Skull bones are fused
in many birds including Llallawavis. Even so, DGS is used to tease out former sutures to greater or lesser success. This is something that needs to be done by authors with firsthand access to original material.
The pelvis of Llallawavis was longer, especially posterior to the acetabulum, and the legs not so long as in extant grassland birds (above). The posterior torso was deeper and pedal digit 3 was longer.
Figure 4. Phorusrhacus skull in three views. The normally gracile bones of a bird skull are here reinforced on this giant predator that killed with its beak.
(Ameghino, 1887; Miocene, 2.5m tall)
Hacket et al. 2008 report
both Cariama and Sagittarius nest at the base of adjoining clades. So they are relatively closely related themselves and likely developed short wings and long legs in parallel. I say this because all related taxa have shorter legs and larger wings.
Cariama nests at the base of falcons + parrots + Passeriformes (perching birds). Sagittarius nests at the base hawks and eagles, + owls + mouse birds + trogons + hornbills + woodpeckers + kingfishers and kin.

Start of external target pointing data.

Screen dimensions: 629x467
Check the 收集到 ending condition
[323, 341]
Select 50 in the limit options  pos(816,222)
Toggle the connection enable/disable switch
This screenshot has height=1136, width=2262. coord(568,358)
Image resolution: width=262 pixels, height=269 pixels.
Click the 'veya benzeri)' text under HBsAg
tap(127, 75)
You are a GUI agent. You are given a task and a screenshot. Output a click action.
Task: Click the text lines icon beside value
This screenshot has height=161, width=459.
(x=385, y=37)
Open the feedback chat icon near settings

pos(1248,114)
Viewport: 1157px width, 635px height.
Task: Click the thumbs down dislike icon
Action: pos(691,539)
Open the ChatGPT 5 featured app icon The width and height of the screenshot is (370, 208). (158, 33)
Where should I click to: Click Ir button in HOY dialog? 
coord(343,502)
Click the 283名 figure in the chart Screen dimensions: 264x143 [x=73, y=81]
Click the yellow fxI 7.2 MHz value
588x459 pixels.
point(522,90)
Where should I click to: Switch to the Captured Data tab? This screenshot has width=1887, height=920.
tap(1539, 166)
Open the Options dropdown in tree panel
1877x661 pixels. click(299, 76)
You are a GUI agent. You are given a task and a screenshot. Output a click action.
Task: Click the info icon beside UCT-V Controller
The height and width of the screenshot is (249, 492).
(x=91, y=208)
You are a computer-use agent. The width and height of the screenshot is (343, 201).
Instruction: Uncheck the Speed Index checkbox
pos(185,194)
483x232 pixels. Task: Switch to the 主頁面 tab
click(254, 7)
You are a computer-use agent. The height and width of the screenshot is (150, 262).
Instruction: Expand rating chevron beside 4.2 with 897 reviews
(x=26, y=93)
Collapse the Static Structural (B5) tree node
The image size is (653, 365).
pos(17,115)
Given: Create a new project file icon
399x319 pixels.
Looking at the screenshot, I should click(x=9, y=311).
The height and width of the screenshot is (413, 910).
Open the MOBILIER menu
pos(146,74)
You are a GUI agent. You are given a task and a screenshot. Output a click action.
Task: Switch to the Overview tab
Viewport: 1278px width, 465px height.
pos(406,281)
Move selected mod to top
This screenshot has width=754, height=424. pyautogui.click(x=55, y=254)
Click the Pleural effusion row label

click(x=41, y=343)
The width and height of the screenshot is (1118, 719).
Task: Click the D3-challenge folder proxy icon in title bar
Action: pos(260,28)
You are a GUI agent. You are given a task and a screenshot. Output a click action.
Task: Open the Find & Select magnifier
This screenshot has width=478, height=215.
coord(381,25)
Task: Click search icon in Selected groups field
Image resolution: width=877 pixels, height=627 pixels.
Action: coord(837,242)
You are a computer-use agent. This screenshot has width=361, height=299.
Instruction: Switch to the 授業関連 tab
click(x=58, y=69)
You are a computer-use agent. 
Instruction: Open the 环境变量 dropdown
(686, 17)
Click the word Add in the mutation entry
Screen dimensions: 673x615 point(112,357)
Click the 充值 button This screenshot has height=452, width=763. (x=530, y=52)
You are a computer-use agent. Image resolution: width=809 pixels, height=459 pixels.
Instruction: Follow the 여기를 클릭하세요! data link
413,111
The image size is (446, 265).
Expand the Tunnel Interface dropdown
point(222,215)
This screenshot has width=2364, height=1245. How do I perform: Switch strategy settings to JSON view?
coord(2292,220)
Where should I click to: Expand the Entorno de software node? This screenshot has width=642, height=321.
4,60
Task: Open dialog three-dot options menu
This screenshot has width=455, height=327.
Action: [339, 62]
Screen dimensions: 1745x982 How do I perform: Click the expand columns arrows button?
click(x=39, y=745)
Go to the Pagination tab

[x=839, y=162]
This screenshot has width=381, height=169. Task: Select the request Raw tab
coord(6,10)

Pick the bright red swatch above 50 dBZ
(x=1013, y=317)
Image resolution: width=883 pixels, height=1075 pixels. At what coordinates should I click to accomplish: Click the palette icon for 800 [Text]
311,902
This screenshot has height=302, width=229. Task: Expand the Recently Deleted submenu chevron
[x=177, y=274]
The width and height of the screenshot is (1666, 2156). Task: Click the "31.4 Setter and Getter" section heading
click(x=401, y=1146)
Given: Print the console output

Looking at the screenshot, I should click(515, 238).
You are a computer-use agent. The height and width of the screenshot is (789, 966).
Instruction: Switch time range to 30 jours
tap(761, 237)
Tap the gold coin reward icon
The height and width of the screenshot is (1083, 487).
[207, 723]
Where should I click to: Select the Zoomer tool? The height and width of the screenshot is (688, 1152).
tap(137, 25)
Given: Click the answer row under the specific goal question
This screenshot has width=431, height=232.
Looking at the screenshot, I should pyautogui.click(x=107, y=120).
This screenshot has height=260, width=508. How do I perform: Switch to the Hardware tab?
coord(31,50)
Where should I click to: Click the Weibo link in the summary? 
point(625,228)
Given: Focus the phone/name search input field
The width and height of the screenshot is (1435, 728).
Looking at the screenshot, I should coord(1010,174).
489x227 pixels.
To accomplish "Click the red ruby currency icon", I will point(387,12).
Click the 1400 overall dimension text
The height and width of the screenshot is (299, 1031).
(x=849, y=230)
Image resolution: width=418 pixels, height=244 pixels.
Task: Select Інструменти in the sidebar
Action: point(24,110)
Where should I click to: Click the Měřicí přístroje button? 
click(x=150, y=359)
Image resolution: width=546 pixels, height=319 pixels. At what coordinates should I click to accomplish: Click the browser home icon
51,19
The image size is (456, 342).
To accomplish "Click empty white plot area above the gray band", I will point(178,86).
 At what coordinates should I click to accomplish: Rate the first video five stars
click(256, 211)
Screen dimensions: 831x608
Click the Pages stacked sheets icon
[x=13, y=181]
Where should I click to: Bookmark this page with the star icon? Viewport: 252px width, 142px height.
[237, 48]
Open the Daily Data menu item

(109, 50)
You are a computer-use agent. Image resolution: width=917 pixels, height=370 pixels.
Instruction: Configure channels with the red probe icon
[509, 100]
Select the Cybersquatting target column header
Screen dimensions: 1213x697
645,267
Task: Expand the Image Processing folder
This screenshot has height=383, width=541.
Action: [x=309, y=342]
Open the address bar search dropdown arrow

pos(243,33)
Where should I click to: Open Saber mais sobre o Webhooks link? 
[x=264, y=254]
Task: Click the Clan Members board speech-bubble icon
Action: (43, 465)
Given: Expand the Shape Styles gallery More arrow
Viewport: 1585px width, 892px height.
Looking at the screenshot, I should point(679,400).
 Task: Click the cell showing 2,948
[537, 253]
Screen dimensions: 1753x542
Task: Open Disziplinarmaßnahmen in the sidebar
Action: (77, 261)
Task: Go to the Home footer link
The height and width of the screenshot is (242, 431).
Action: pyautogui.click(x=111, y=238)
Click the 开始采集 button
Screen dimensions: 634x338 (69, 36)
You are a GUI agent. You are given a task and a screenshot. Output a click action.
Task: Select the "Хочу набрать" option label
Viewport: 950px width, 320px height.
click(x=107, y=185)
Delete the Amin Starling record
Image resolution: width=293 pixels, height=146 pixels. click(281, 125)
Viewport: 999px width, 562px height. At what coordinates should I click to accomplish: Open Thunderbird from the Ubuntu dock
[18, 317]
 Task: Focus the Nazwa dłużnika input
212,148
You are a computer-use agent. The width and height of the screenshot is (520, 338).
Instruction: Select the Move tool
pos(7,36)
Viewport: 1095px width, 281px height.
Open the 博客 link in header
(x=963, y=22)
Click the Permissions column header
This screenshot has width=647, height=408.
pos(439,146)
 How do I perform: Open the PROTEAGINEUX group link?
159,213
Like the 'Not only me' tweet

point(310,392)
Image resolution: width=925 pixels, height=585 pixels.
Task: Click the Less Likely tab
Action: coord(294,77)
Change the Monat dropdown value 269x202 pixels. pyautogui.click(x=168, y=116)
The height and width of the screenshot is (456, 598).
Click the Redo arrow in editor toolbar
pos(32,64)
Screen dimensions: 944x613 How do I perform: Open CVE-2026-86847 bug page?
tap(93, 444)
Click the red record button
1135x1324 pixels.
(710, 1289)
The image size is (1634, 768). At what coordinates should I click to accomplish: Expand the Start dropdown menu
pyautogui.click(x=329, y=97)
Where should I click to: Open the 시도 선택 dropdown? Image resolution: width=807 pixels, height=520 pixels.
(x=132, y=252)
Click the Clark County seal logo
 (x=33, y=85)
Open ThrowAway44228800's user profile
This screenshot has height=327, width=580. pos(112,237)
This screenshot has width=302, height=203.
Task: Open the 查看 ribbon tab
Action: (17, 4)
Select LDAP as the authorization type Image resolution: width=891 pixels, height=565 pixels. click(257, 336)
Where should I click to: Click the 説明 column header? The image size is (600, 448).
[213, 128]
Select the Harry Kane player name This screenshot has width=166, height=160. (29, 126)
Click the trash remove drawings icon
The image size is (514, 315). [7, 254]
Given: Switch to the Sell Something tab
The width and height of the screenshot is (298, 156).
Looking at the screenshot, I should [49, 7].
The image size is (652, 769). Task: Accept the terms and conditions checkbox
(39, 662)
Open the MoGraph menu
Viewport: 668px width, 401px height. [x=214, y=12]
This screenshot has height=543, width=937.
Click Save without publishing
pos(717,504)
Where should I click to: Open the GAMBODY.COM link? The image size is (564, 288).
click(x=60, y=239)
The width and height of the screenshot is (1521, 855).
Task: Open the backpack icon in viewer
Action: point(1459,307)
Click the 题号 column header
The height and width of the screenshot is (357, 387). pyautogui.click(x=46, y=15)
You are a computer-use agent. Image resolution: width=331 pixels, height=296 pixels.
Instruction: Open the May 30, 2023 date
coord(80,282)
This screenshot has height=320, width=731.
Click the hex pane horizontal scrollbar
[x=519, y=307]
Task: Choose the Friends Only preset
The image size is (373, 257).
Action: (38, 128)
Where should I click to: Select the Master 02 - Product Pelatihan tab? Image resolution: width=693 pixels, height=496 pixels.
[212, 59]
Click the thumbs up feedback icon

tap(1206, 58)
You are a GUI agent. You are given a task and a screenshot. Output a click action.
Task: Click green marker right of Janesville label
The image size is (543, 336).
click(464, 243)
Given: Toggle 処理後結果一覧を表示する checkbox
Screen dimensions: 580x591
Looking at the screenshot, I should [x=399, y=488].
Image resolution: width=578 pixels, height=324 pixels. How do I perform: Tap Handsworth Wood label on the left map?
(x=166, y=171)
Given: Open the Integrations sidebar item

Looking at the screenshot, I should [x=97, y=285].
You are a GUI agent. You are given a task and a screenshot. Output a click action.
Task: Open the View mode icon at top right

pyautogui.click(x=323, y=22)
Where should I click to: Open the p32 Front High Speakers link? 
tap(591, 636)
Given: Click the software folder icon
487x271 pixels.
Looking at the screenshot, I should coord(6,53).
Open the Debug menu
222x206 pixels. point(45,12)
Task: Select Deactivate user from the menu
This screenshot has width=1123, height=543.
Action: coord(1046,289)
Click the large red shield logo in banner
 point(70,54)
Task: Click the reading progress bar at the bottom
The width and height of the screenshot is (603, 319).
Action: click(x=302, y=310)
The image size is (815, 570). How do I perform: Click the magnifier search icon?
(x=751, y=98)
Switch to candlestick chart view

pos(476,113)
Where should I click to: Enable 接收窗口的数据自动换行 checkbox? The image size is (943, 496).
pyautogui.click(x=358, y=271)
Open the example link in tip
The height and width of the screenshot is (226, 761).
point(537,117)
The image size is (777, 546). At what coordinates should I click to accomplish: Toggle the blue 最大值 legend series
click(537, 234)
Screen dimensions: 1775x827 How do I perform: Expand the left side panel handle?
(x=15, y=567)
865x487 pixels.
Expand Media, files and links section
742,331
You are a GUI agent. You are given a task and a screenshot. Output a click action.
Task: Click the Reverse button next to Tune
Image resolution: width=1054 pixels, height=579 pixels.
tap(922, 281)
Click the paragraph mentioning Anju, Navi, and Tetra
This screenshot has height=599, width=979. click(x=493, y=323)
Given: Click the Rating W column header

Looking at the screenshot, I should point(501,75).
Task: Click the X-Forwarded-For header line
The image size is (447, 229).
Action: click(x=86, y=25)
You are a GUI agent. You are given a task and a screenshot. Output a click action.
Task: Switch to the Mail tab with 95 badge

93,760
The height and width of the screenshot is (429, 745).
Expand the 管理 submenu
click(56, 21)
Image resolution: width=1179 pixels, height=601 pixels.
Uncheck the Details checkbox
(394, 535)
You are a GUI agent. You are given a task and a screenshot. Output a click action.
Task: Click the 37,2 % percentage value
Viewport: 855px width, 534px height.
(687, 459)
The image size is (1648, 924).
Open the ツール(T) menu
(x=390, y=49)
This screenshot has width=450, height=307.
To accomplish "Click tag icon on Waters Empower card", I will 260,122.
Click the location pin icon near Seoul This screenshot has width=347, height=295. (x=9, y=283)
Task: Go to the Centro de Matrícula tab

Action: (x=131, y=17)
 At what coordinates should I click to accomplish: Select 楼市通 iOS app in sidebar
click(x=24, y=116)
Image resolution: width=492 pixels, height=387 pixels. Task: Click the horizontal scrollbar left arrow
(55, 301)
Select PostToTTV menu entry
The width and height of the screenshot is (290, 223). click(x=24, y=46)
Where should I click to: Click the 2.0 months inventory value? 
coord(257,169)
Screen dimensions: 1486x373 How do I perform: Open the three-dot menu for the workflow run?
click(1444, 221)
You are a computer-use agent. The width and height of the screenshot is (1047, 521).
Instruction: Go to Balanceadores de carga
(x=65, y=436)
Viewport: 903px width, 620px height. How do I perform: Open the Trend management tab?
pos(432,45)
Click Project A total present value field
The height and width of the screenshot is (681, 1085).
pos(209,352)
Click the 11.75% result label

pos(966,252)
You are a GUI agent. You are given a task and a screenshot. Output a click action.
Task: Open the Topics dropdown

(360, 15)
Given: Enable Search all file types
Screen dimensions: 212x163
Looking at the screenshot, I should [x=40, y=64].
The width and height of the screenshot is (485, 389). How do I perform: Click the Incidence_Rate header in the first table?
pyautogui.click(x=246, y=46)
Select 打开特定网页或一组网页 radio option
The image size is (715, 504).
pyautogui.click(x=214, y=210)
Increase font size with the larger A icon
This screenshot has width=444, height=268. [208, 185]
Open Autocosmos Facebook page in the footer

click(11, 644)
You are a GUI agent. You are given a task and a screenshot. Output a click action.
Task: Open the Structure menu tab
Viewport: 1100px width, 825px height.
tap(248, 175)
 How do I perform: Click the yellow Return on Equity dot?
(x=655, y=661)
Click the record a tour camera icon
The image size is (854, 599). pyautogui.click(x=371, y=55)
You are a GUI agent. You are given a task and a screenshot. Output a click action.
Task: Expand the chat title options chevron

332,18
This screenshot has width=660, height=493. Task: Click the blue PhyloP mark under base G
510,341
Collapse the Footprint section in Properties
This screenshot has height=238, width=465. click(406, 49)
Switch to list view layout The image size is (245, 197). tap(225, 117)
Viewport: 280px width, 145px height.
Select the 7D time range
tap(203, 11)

The overall pattern in both clades
is from vicious terrestrial and aerial predator to smaller seed-eating songbird on the one hand and smaller insect- and fish-eater on the other.
Alvarenga HMF and Hófling E 2003. Systematic revision of the Phorusrhacidae (Aves: Ralliformes) Papéis Avulsos de Zoologia 43(4):55-91.
Ameghino F 1887. Enumeración sistemática de las espécies de mamíferos fósiles coleccionados por Carlos Ameghino en los terrenos Eocenos de la Patagonia austral y depositados en el Museo de La Plata. Boletim Museo La Plata, 1:1-26.
Degrange, FJ et al. 2015. A new Mesembriornithinae (Aves, Phorusrhacidae) provides new insights into the phylogeny and sensory capabilities of terror birds. Journal of Vertebrate Paleontology. 35 (2): e912656. doi:10.1080/02724634.2014.912656.
Hackett SJ et al. 2008. A Phylogenomic Study of Birds Reveals Their Evolutionary History. Science 320, 1763–1768.
Linneaus C 1766. Systema naturae per regna tria naturae, secundum classes, ordines, genera, species, cum characteribus, differentiis, synonymis, locis. Tomus I. Editio duodecima, reformata. Holmiae. (Laurentii Salvii).: 1-532.
Statius Müller PL 1776. Des Ritters Carl von Linné Königlich Schwedischen Leibarztes &c. &c. vollständigen Natursystems Supplements- und Register-Band über alle sechs Theile oder Classen des Thierreichs. Mit einer ausführlichen Erklärung. Nebst drey Kupfertafeln.Nürnberg. (Rapse).